Start of Data for analysis
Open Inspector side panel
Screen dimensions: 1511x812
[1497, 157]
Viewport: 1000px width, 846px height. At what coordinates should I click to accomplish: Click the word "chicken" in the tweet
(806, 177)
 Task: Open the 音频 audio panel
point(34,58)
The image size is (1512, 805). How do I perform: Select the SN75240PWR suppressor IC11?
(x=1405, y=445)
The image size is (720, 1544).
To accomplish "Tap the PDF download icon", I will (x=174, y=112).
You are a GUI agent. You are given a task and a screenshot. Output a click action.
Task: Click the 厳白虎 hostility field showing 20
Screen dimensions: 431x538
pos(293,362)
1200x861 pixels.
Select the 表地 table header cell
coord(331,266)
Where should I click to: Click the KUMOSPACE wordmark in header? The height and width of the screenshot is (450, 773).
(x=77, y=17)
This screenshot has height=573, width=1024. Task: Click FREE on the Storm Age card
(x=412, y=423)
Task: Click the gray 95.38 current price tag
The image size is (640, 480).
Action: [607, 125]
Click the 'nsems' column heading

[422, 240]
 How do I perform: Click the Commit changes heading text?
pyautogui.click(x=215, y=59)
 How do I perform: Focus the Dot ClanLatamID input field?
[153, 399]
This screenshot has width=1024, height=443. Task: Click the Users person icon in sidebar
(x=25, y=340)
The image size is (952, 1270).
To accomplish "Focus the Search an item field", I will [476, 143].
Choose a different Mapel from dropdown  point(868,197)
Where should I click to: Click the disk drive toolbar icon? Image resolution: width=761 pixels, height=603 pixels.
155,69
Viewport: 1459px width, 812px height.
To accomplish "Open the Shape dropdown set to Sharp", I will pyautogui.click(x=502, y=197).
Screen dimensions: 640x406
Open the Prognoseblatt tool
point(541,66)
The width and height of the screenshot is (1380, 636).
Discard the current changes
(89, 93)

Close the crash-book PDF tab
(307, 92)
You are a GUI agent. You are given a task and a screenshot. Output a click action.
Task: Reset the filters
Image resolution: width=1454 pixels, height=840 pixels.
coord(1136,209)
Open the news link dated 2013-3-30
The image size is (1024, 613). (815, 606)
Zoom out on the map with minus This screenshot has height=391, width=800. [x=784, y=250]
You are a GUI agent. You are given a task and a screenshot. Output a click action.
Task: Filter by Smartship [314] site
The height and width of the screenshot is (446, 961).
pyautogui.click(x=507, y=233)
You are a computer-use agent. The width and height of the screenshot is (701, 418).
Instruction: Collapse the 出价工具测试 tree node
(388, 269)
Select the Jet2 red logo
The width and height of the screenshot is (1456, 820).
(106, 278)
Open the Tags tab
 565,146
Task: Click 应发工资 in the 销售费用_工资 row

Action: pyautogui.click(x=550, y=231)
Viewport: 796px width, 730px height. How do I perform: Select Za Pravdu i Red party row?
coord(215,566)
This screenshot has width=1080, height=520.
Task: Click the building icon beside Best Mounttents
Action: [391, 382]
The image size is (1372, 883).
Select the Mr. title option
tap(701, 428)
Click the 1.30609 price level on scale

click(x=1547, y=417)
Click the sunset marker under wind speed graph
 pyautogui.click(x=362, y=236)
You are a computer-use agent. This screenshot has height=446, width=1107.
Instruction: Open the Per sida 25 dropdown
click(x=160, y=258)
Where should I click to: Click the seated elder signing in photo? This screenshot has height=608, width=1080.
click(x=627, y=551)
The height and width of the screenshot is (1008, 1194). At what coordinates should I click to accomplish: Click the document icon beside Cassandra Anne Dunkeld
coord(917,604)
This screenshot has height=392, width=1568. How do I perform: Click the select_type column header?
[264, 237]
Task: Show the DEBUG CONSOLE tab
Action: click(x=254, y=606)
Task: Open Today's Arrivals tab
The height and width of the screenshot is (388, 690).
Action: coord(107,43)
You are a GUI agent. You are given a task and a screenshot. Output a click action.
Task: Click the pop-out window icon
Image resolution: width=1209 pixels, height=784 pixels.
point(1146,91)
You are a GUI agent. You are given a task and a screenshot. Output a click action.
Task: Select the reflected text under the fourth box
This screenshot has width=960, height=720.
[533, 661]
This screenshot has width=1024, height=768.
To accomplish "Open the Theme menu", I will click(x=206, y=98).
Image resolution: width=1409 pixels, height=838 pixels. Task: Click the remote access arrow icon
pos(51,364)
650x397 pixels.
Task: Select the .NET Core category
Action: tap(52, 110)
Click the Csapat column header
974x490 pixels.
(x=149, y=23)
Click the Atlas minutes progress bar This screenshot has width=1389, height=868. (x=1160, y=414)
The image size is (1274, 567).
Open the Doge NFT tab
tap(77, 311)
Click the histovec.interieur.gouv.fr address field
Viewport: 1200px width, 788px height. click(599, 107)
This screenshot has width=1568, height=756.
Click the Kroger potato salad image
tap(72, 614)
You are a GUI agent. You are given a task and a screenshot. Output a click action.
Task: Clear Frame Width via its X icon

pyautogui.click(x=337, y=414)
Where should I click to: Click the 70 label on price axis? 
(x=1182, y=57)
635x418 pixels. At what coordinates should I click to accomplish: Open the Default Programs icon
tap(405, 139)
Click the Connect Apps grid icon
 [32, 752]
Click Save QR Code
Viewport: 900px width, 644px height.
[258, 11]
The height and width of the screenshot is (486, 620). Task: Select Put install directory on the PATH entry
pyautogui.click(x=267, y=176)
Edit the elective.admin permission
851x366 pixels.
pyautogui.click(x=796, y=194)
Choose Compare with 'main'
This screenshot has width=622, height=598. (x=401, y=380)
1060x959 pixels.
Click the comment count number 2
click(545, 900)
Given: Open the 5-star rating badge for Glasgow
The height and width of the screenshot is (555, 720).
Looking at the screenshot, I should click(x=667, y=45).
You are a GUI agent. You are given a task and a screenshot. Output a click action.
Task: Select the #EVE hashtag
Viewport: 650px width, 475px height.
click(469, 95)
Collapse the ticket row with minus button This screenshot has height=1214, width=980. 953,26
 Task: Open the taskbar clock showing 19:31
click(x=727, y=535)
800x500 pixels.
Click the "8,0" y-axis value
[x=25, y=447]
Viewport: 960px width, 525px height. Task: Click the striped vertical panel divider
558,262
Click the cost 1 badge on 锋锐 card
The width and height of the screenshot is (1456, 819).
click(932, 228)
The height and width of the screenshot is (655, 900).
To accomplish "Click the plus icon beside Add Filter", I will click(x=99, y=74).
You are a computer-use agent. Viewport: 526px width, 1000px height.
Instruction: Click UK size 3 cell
End of Data for analysis
▶ **Problem to work on**: Write out every entry above, word for word.

▶ **Result**:
Open Inspector side panel
Screen dimensions: 1511x812
[1497, 157]
Viewport: 1000px width, 846px height. At what coordinates should I click to accomplish: Click the word "chicken" in the tweet
(806, 177)
 Task: Open the 音频 audio panel
point(34,58)
The image size is (1512, 805). How do I perform: Select the SN75240PWR suppressor IC11?
(x=1405, y=445)
The image size is (720, 1544).
To accomplish "Tap the PDF download icon", I will (x=174, y=112).
You are a GUI agent. You are given a task and a screenshot. Output a click action.
Task: Click the 厳白虎 hostility field showing 20
Screen dimensions: 431x538
pos(293,362)
1200x861 pixels.
Select the 表地 table header cell
coord(331,266)
Where should I click to: Click the KUMOSPACE wordmark in header? The height and width of the screenshot is (450, 773).
(x=77, y=17)
This screenshot has height=573, width=1024. Task: Click FREE on the Storm Age card
(x=412, y=423)
Task: Click the gray 95.38 current price tag
The image size is (640, 480).
Action: [607, 125]
Click the 'nsems' column heading

[422, 240]
 How do I perform: Click the Commit changes heading text?
pyautogui.click(x=215, y=59)
 How do I perform: Focus the Dot ClanLatamID input field?
[153, 399]
This screenshot has width=1024, height=443. Task: Click the Users person icon in sidebar
(x=25, y=340)
The image size is (952, 1270).
To accomplish "Focus the Search an item field", I will [476, 143].
Choose a different Mapel from dropdown  point(868,197)
Where should I click to: Click the disk drive toolbar icon? Image resolution: width=761 pixels, height=603 pixels.
155,69
Viewport: 1459px width, 812px height.
To accomplish "Open the Shape dropdown set to Sharp", I will pyautogui.click(x=502, y=197).
Screen dimensions: 640x406
Open the Prognoseblatt tool
point(541,66)
The width and height of the screenshot is (1380, 636).
Discard the current changes
(89, 93)

Close the crash-book PDF tab
(307, 92)
You are a GUI agent. You are given a task and a screenshot. Output a click action.
Task: Reset the filters
Image resolution: width=1454 pixels, height=840 pixels.
coord(1136,209)
Open the news link dated 2013-3-30
The image size is (1024, 613). (815, 606)
Zoom out on the map with minus This screenshot has height=391, width=800. [x=784, y=250]
You are a GUI agent. You are given a task and a screenshot. Output a click action.
Task: Filter by Smartship [314] site
The height and width of the screenshot is (446, 961).
pyautogui.click(x=507, y=233)
You are a computer-use agent. The width and height of the screenshot is (701, 418).
Instruction: Collapse the 出价工具测试 tree node
(388, 269)
Select the Jet2 red logo
The width and height of the screenshot is (1456, 820).
(106, 278)
Open the Tags tab
 565,146
Task: Click 应发工资 in the 销售费用_工资 row

Action: pyautogui.click(x=550, y=231)
Viewport: 796px width, 730px height. How do I perform: Select Za Pravdu i Red party row?
coord(215,566)
This screenshot has width=1080, height=520.
Task: Click the building icon beside Best Mounttents
Action: [391, 382]
The image size is (1372, 883).
Select the Mr. title option
tap(701, 428)
Click the 1.30609 price level on scale

click(x=1547, y=417)
Click the sunset marker under wind speed graph
 pyautogui.click(x=362, y=236)
You are a computer-use agent. This screenshot has height=446, width=1107.
Instruction: Open the Per sida 25 dropdown
click(x=160, y=258)
Where should I click to: Click the seated elder signing in photo? This screenshot has height=608, width=1080.
click(x=627, y=551)
The height and width of the screenshot is (1008, 1194). At what coordinates should I click to accomplish: Click the document icon beside Cassandra Anne Dunkeld
coord(917,604)
This screenshot has height=392, width=1568. How do I perform: Click the select_type column header?
[264, 237]
Task: Show the DEBUG CONSOLE tab
Action: click(x=254, y=606)
Task: Open Today's Arrivals tab
The height and width of the screenshot is (388, 690).
Action: coord(107,43)
You are a GUI agent. You are given a task and a screenshot. Output a click action.
Task: Click the pop-out window icon
Image resolution: width=1209 pixels, height=784 pixels.
point(1146,91)
You are a GUI agent. You are given a task and a screenshot. Output a click action.
Task: Select the reflected text under the fourth box
This screenshot has width=960, height=720.
[533, 661]
This screenshot has width=1024, height=768.
To accomplish "Open the Theme menu", I will click(x=206, y=98).
Image resolution: width=1409 pixels, height=838 pixels. Task: Click the remote access arrow icon
pos(51,364)
650x397 pixels.
Task: Select the .NET Core category
Action: tap(52, 110)
Click the Csapat column header
974x490 pixels.
(x=149, y=23)
Click the Atlas minutes progress bar This screenshot has width=1389, height=868. (x=1160, y=414)
The image size is (1274, 567).
Open the Doge NFT tab
tap(77, 311)
Click the histovec.interieur.gouv.fr address field
Viewport: 1200px width, 788px height. click(599, 107)
This screenshot has width=1568, height=756.
Click the Kroger potato salad image
tap(72, 614)
You are a GUI agent. You are given a task and a screenshot. Output a click action.
Task: Clear Frame Width via its X icon

pyautogui.click(x=337, y=414)
Where should I click to: Click the 70 label on price axis? 
(x=1182, y=57)
635x418 pixels. At what coordinates should I click to accomplish: Open the Default Programs icon
tap(405, 139)
Click the Connect Apps grid icon
 [32, 752]
Click Save QR Code
Viewport: 900px width, 644px height.
[258, 11]
The height and width of the screenshot is (486, 620). Task: Select Put install directory on the PATH entry
pyautogui.click(x=267, y=176)
Edit the elective.admin permission
851x366 pixels.
pyautogui.click(x=796, y=194)
Choose Compare with 'main'
This screenshot has width=622, height=598. (x=401, y=380)
1060x959 pixels.
Click the comment count number 2
click(545, 900)
Given: Open the 5-star rating badge for Glasgow
The height and width of the screenshot is (555, 720).
Looking at the screenshot, I should click(x=667, y=45).
You are a GUI agent. You are given a task and a screenshot. Output a click action.
Task: Select the #EVE hashtag
Viewport: 650px width, 475px height.
click(469, 95)
Collapse the ticket row with minus button This screenshot has height=1214, width=980. 953,26
 Task: Open the taskbar clock showing 19:31
click(x=727, y=535)
800x500 pixels.
Click the "8,0" y-axis value
[x=25, y=447]
Viewport: 960px width, 525px height. Task: Click the striped vertical panel divider
558,262
Click the cost 1 badge on 锋锐 card
The width and height of the screenshot is (1456, 819).
click(932, 228)
The height and width of the screenshot is (655, 900).
To accomplish "Click the plus icon beside Add Filter", I will click(x=99, y=74).
You are a computer-use agent. Viewport: 526px width, 1000px height.
Instruction: Click UK size 3 cell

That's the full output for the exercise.